Surtout, lors de sa récente tournée au Moyen-Orient, Trump a soigneusement évité Tel-Aviv, une omission éloquente. Ce double jeu diplomatique reflète les tensions croissantes entre l’administration Trump et le gouvernement israélien, pourtant alliés naturels.
Une fracture politique et symbolique
Pour les observateurs, ce glissement occidental est symbolique d’un basculement diplomatique. Les critiques contre Israël, autrefois limitées à la société civile ou à des partis minoritaires, proviennent désormais de chefs d’État. La déclaration conjointe du 19 mai en est l’exemple le plus marquant : « Nous ne resterons pas les bras croisés pendant que le gouvernement Nétanyahou poursuit ces actions scandaleuses. »
La BBC rappelle que ce changement de posture a été accéléré par un événement clé : le 23 mars 2025, une frappe israélienne a tué 15 membres du personnel médical à Gaza, provoquant une onde de choc dans les capitales occidentales. Ce drame a servi de catalyseur politique, cristallisant l’indignation croissante.
Vers une reconnaissance de l’État palestinien ?

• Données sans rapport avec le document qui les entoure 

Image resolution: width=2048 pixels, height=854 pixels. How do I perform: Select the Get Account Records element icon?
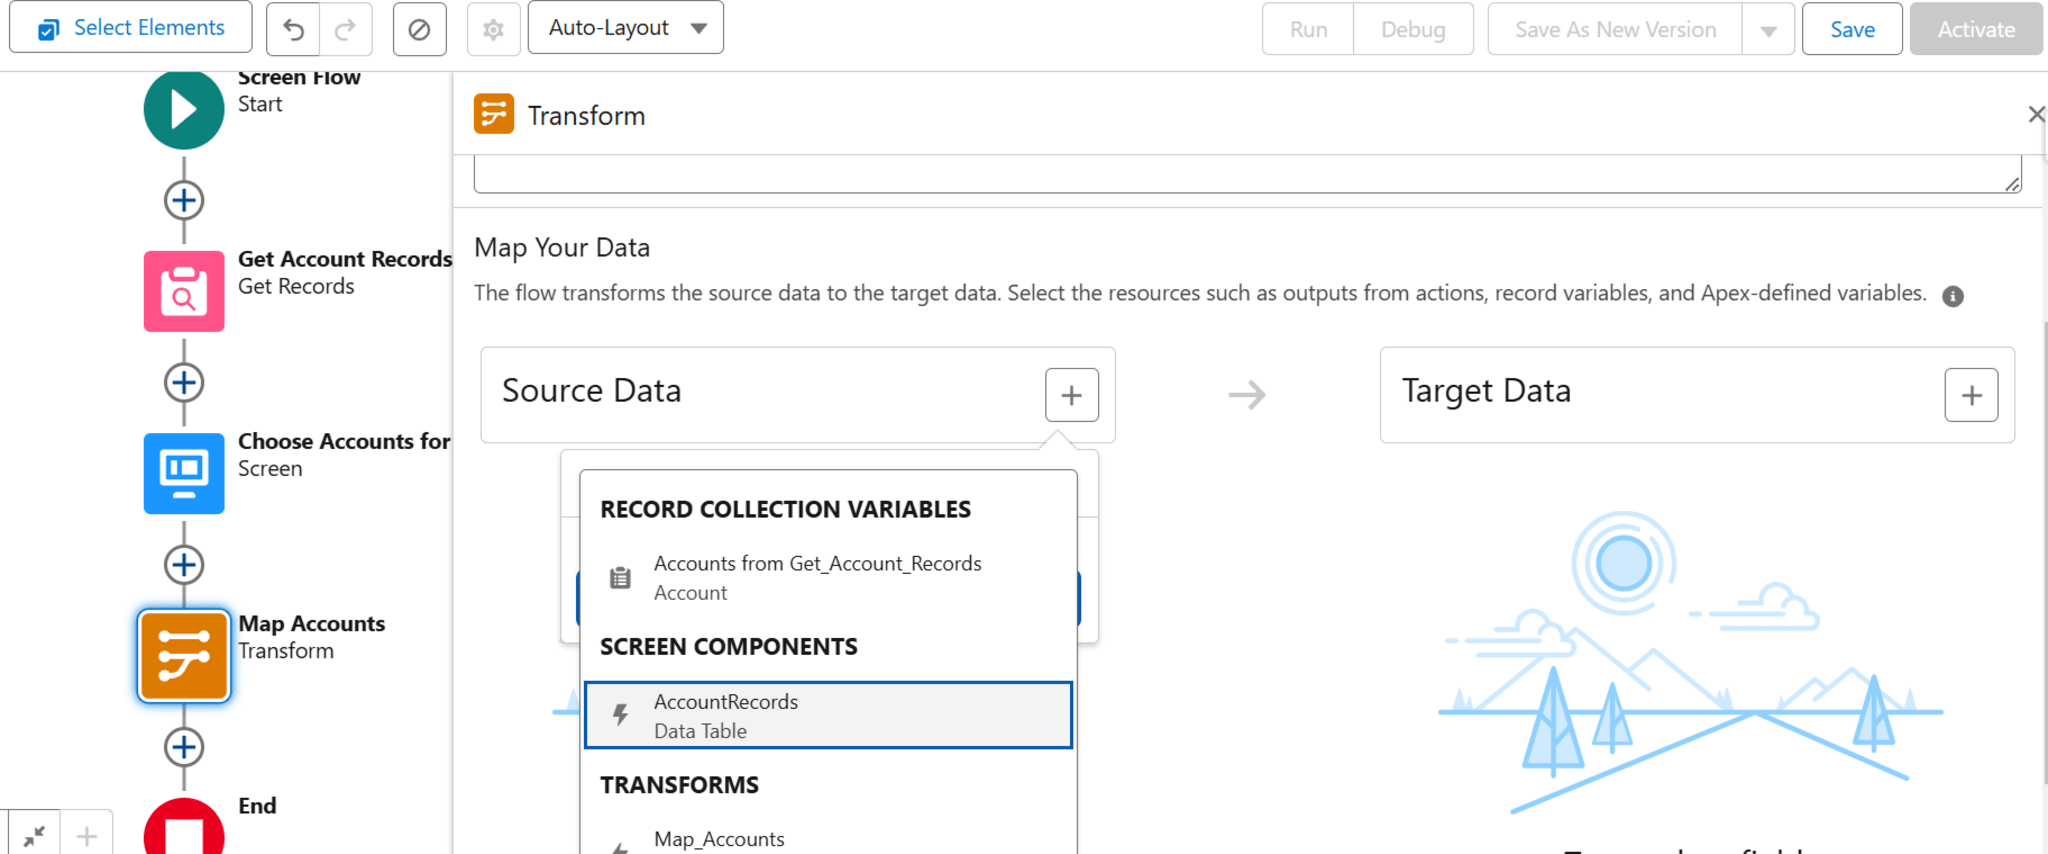[184, 291]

Derrière les sanctions économiques ou les condamnations verbales, une autre perspective prend forme : la reconnaissance de la Palestine comme État souverain. La France et le Royaume-Uni évoquent désormais cette possibilité, jadis taboue. Une mesure qui marquerait un basculement historique dans les relations internationales au Moyen-Orient.
Un isolement croissant d’Israël
Entre pressions commerciales, gel des accords bilatéraux et critiques diplomatiques, l’isolement d’Israël semble se renforcer. Si la guerre se poursuit, ces signaux politiques pourraient se transformer en mesures concrètes aux effets durables, tant économiques que stratégiques.
Dans ce contexte tendu, le gouvernement israélien est confronté à un choix : poursuivre coûte que coûte son objectif militaire, au risque d’une rupture avec ses alliés, ou accepter de nouvelles concessions diplomatiques. Une équation aux conséquences lourdes pour la stabilité régionale comme pour l’équilibre de ses alliances internationales.